→ **TASK GOAL**:
Turn the rows below into a JSON list of strings, one string per line, skipping blank lines and leaving out the pictures.

--- begin GIVEN RECORDS ---

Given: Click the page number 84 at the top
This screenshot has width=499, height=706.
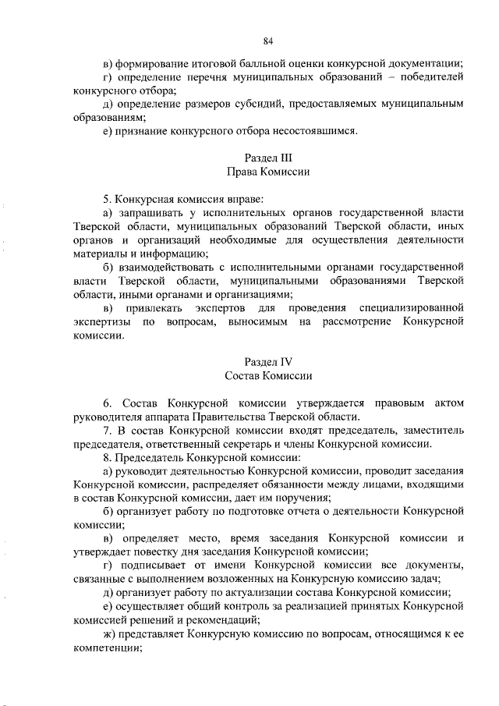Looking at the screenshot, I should pyautogui.click(x=268, y=40).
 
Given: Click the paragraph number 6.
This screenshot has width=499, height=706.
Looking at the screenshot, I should pyautogui.click(x=106, y=403).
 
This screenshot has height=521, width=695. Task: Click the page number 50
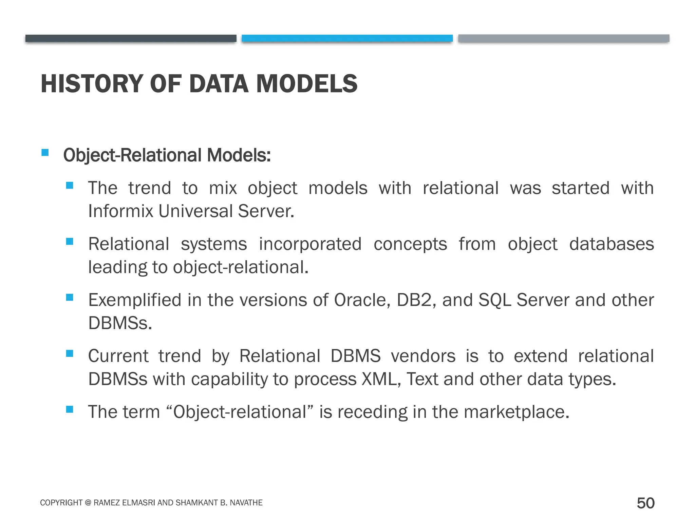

--- end GIVEN RECORDS ---

→ **CORRECT RESULT**:
[
  "Given: Click the page number 84 at the top",
  "This screenshot has width=499, height=706.",
  "Looking at the screenshot, I should pyautogui.click(x=268, y=40).",
  "Given: Click the paragraph number 6.",
  "This screenshot has width=499, height=706.",
  "Looking at the screenshot, I should pyautogui.click(x=106, y=403).",
  "This screenshot has height=521, width=695. Task: Click the page number 50"
]